Dataset & Project Ideas

Application problems

Below are some datasets owned by TBSI lab2c. Please contact the course staff if you have questions about these datasets.

Construction worker dataset

Download

RGB videos of construction workers involved in seven different acitivities.

Project ideas:

  • Visual understanding of the scene: e.g. worker segmentation, hard hat detection

  • Detection of worker movement (skeleton extraction)

  • Classification of worker activity and environment

Multi-body sensor dataset for human acitivties

Download

A collection of multi-body sensor dataset measuring the movement of various activities (e.g. walking, running). Motion is captured using 5 IMU sensors attached to the body.

Project ideas:

  • Few-shot classification for unseen activity. Given full training data of a number of known activities, and a small number of training data of new activites. How to learn a classifier for the new activity?

  • Low cost activity recognition: how to select which sensors to use if we are only allowed to use k sensors to track a person?

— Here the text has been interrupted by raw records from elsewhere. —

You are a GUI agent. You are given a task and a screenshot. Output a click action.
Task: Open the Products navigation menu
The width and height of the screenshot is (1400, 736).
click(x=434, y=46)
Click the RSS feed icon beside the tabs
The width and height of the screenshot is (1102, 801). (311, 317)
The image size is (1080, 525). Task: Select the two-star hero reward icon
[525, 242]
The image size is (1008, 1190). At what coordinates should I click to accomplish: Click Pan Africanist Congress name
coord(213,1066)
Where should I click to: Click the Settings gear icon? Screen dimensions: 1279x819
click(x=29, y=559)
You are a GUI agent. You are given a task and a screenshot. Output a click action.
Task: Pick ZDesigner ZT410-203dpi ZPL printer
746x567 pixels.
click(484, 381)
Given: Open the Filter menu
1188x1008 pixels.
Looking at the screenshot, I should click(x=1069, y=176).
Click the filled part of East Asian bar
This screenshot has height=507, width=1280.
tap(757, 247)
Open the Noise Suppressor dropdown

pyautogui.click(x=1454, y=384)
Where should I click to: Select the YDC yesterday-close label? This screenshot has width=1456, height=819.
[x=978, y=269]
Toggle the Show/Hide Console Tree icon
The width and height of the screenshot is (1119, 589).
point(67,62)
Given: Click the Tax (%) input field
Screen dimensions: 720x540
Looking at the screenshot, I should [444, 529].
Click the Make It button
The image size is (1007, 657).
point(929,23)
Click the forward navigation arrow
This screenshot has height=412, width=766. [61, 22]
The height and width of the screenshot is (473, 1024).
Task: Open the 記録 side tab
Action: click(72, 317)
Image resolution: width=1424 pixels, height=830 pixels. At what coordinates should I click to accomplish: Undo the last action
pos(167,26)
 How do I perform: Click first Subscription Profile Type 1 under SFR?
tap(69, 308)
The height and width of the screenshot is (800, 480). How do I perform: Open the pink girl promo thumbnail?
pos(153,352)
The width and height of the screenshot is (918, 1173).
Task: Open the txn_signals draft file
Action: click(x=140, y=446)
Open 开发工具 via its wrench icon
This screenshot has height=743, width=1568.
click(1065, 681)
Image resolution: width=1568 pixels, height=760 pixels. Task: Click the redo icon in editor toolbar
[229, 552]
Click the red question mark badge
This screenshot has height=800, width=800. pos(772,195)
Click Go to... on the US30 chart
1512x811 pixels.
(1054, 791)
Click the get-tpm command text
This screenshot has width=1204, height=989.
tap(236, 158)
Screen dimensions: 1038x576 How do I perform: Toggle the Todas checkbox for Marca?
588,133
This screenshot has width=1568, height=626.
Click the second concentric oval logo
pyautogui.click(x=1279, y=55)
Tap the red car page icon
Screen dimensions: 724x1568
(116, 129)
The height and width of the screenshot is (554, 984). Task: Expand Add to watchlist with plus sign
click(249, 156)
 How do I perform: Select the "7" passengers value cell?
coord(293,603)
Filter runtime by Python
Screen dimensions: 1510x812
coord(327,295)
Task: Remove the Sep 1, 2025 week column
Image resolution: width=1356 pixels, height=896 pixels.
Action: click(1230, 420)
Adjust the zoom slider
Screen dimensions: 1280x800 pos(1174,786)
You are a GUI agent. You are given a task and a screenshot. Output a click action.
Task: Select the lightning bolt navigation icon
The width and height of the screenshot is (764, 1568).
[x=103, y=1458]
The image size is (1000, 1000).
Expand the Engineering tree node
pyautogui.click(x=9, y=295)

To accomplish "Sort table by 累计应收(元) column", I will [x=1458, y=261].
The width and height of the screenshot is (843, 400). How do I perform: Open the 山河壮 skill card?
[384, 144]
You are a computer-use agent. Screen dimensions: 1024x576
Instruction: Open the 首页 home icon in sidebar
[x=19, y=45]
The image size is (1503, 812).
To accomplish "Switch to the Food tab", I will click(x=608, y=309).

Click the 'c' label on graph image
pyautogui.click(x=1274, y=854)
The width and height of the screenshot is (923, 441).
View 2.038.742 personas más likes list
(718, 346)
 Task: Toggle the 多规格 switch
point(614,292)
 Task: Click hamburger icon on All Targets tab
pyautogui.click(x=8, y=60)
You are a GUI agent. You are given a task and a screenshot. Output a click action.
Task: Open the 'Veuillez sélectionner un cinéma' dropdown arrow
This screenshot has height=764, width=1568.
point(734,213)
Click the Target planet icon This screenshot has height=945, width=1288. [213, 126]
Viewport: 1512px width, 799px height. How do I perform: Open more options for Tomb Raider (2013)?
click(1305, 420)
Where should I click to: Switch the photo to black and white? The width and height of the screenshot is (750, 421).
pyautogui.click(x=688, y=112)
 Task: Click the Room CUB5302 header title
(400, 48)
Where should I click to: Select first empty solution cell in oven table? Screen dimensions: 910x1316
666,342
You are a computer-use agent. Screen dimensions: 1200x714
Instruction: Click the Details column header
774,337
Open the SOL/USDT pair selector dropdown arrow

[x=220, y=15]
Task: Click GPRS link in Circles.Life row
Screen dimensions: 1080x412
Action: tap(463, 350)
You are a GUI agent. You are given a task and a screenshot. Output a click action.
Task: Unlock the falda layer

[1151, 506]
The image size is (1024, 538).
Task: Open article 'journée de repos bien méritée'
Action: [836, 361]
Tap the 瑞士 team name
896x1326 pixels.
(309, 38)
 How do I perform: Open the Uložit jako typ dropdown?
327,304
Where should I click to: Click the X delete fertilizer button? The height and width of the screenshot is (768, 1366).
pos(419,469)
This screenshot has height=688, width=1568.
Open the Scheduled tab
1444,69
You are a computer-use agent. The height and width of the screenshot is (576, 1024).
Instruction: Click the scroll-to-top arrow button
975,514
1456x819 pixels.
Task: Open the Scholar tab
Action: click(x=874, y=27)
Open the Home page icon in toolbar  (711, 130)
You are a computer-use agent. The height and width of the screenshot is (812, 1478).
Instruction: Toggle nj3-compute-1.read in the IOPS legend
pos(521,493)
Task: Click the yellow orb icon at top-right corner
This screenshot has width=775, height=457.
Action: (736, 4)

Shenzhen volunteer activity dataset

Download

Volunteer participation records from the 战役先锋APP platform from Feb 2020 to Jan 2021. Each record contains user id and volunteer task descriptions including location, date time, actvity type etc.

Project ideas:

  • Find patterns in volunteer activities in response to the COVID-19 outbreak in Shenzhen

  • Predict the retention of a volunteer based on past volunteering history

  • Causality analysis on volunteer behavior

Chinese resume search dataset

A dataset of parsed sentences from Chinese resumes with labels, and a collection of (synthesized) job description search queries.

Download

Project ideas:

  • Multi-label classification of resume text

  • Extract semantic keywords from resume text based on the job description

  • Design a matching algorithm based on the job description and resume text

Text analysis for employee appraisal report

A dataset of employee appraisal reports and a collection of labeled training sentences

Download

Project ideas:

  • Generate summaries based on the report

  • Extract key phrases corresponding to different semantic attributes

This is part of a government funded project. A prize (2000) will be given if your proposed model is adopted in the real system

Quadruped robot tactile sensing

This dataset contains the time series (3D_Forces v.s. time) from the four foot tactile sensors (self-designed) and IMU sensors (pose and torques, angular positions, and angular velocities of the 12 joint motors) of a quadruped.

Download (Please ask course staffs for password.)

Project ideas:

  • Pose estimation based on the four foot tactile sensors.

  • Motor torque or angle estimation based on the four foot tactile sensors.

3D reconstruction of the Gelsight

Deformation images of the tactile sensor under a certain light field, Gelsight, with ground truth deformation measured by the tactile sensor.

Download (Please ask course staffs for password.)

Project ideas:

  • Reconstruct the 3D deformation of the tactile sensor based on the captured images.

Analytical and Theoretical problems

You need to show some original analysis in the problem you choose(It's ok if the problem has been solved before). Simple numerical experiments are also encouraged to verify your finding.

  • Derive the generalization bound of classic learning algorithms or their variations. (e.g. algorithms we learned in class or homeworks)

  • Give theoretical explanation to some empirical findings in machine learning (e.g. How does data augmentation and bootstrapping help reduce variance? )

  • Why does simple classifiers such as nearest neighbor perform so well in few-shot learning? (related paper)

  • When can we use self-training to generalize a model to a new domain? (related paper)

  • Investigate the robustness of existing learning algorithms under noise or perturbation

  • Estimate the performance of pre-trained features on unseen data in different domain or different task (e.g. transferability estimation)

  • Predict generalization in deep learning (related paper)

Hint: Try to simplify the problem. e.g. Making some assumptions on the model or data distribution? Try the 1D or 2D case before moving to higher dimensions.